Best in Flow Competition Tutorials Part 2 - Tutorial 2

 Writing critical syslog events to Apache Iceberg for analysis

A few weeks have passed since you built your data flow with DataFlow Designer to filter out critical syslog events to a dedicated Kafka topic. Now that everyone has better visibility into real-time health, management wants to do historical analysis on the data. Your company is evaluating Apache Iceberg to build an open data lakehouse and you are tasked with building a flow that ingests the most critical syslog events into an Iceberg table.


Ensure your table is built and accessible.



Create an Apache Iceberg Table


  1. From the Home page, click the Data Hub Clusters. Navigate to oss-kudu-demo from the Data Hubs list






  1. Navigate to Hue from the Kudu Data Hub.



  1. Inside of Hue you can now create your table.   You will have your own database to work with. To get to your database, click on the ‘<’ icon next to default database. You should see your specific database in the format: <YourEmailWithUnderscores>_db. Click on your database to go to the SQL Editor. 

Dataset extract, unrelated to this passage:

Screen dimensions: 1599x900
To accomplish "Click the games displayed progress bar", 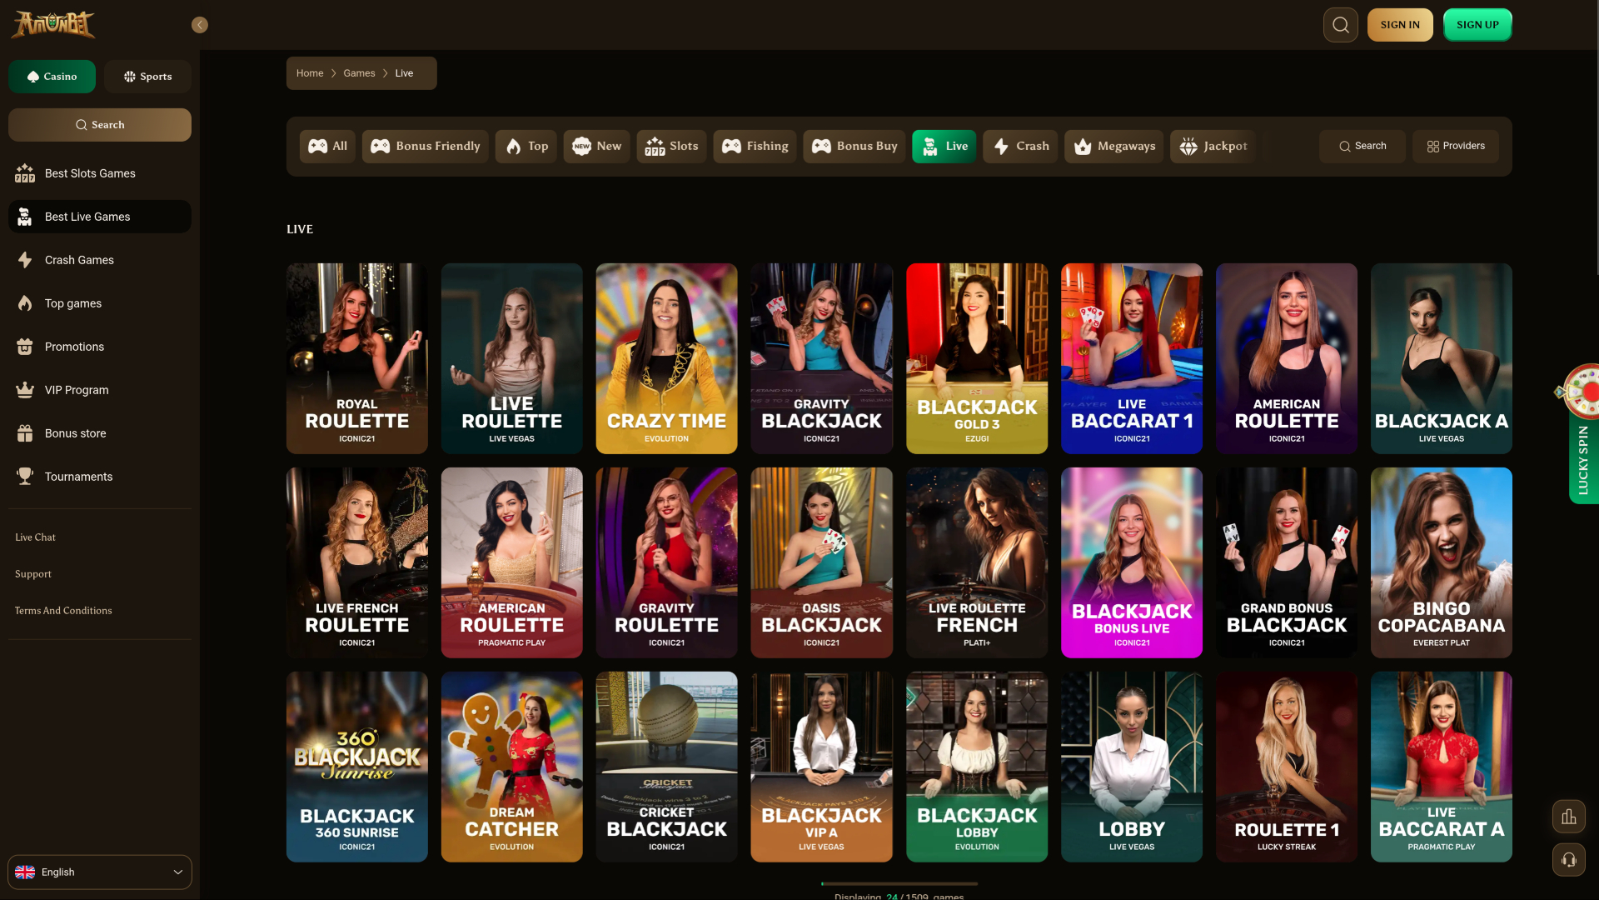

  1. Create your Apache Iceberg table with the sql below and clicking the play icon to execute the sql query. Note that the the table name must prefixed with your Work Load User Name (userid).  

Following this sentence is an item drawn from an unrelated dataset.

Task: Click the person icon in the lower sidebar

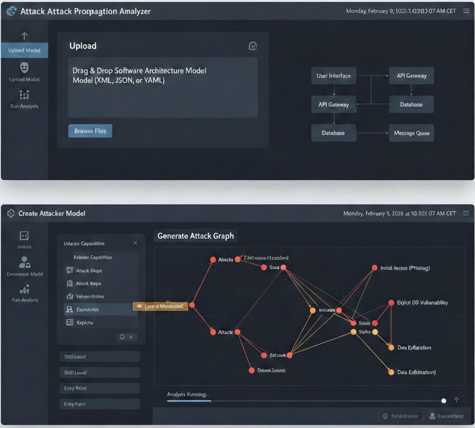Action: [x=24, y=262]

CREATE TABLE <<userid>>_syslog_critical_archive

(priority int, severity int, facility int, version int, event_timestamp bigint, hostname string,

body string, appName string, procid string, messageid string,

structureddata struct<sdid:struct<eventid:string,eventsource:string,iut:string>>)

STORED BY ICEBERG;






  1. Once you have sent data to your table, you can query it.




Additional Documentation




2.1 Open ReadyFlow & start Test Session


  1. Navigate to DataFlow from the Home Page

  2. Navigate to the ReadyFlow Gallery

  3. Explore the ReadyFlow Gallery

  4. Search for the “Kafka to Iceberg” ReadyFlow.

  5. Click on “Create New Draft” to open the ReadyFlow in the Designer named yourid_kafkatoiceberg Ex:   tim_kafkatoiceberg

  6. Start a Test Session by either clicking on the start a test session link in the banner or going to Flow Options and selecting Start in the Test Session section.

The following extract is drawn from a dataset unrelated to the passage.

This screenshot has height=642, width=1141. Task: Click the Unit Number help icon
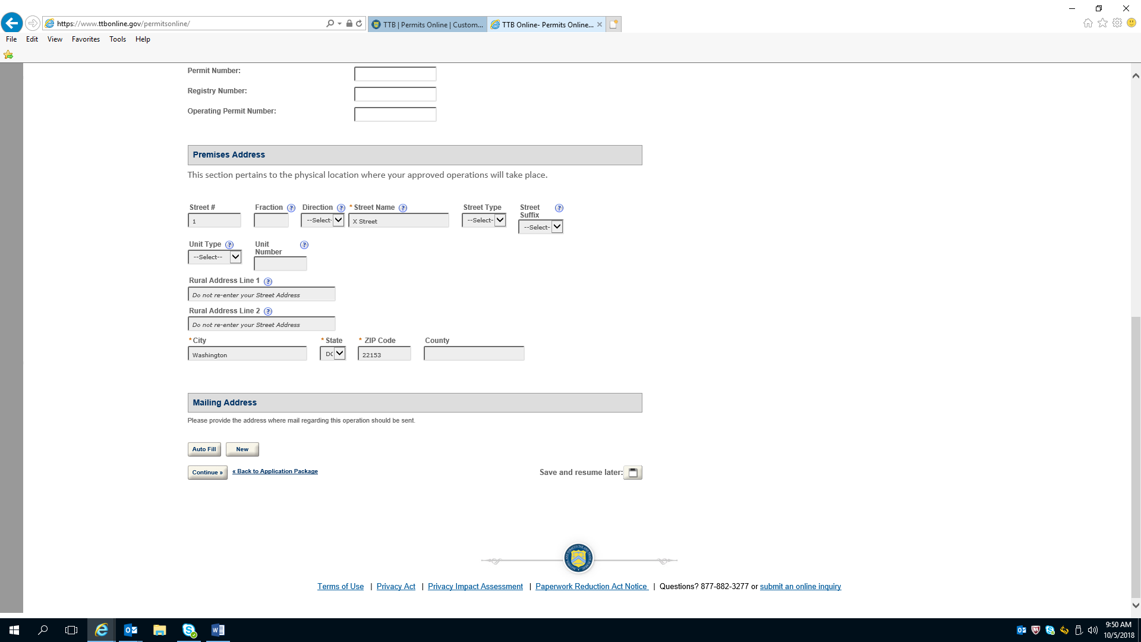[304, 245]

  7. In the Test Session creation wizard, select the latest NiFi version and click Start Test Session. Notice how the status at the top now says “Initializing Test Session”. 


2.2 Modifying the flow to read syslog data

The flow consists of three processors and looks very promising for our use case. The first processor reads data from a Kafka topic, the second processor gives us the option to batch up events and create larger files which are then written out to Iceberg by the PutIceberg processor.
All we have to do now to reach our goal is to customize its configuration to our use case. 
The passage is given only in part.